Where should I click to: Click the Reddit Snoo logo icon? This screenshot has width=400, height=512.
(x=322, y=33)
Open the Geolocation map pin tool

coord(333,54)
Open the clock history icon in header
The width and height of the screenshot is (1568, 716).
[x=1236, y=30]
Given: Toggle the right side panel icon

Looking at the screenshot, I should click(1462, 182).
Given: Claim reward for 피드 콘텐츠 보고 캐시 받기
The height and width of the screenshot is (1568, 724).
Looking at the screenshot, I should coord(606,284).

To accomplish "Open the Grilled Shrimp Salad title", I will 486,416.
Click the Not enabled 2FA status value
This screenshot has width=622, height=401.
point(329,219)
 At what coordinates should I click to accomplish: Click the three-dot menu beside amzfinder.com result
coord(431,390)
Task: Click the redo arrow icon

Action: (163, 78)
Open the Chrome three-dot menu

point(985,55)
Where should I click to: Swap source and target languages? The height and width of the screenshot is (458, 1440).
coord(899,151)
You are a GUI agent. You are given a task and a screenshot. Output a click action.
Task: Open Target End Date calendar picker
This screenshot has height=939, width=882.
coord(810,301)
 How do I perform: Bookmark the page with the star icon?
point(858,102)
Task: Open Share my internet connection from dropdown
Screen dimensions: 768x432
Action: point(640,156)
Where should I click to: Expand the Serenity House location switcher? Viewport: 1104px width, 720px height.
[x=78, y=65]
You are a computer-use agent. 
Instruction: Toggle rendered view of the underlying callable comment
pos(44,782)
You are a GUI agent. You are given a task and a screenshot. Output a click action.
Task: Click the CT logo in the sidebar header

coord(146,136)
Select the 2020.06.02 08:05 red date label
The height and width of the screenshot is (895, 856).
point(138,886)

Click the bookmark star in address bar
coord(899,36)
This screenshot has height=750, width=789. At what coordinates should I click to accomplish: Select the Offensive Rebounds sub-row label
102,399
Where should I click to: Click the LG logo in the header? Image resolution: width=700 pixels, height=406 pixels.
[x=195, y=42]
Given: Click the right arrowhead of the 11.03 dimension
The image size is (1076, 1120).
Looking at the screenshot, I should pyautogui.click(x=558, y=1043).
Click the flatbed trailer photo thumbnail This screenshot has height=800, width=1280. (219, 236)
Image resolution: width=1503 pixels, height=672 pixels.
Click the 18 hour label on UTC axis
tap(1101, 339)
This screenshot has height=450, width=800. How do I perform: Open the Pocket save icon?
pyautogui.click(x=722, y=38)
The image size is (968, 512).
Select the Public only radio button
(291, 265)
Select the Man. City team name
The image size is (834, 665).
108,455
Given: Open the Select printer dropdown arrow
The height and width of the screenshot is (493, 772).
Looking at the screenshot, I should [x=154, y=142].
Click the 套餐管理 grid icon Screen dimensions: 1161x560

▶ _Work instruction_
Return, with nothing added or dropped, the line containing "The height and width of the screenshot is (493, 772)." and every line after it to the end of the listing above.

▶ _Answer area_
The height and width of the screenshot is (493, 772).
Looking at the screenshot, I should [x=154, y=142].
Click the 套餐管理 grid icon Screen dimensions: 1161x560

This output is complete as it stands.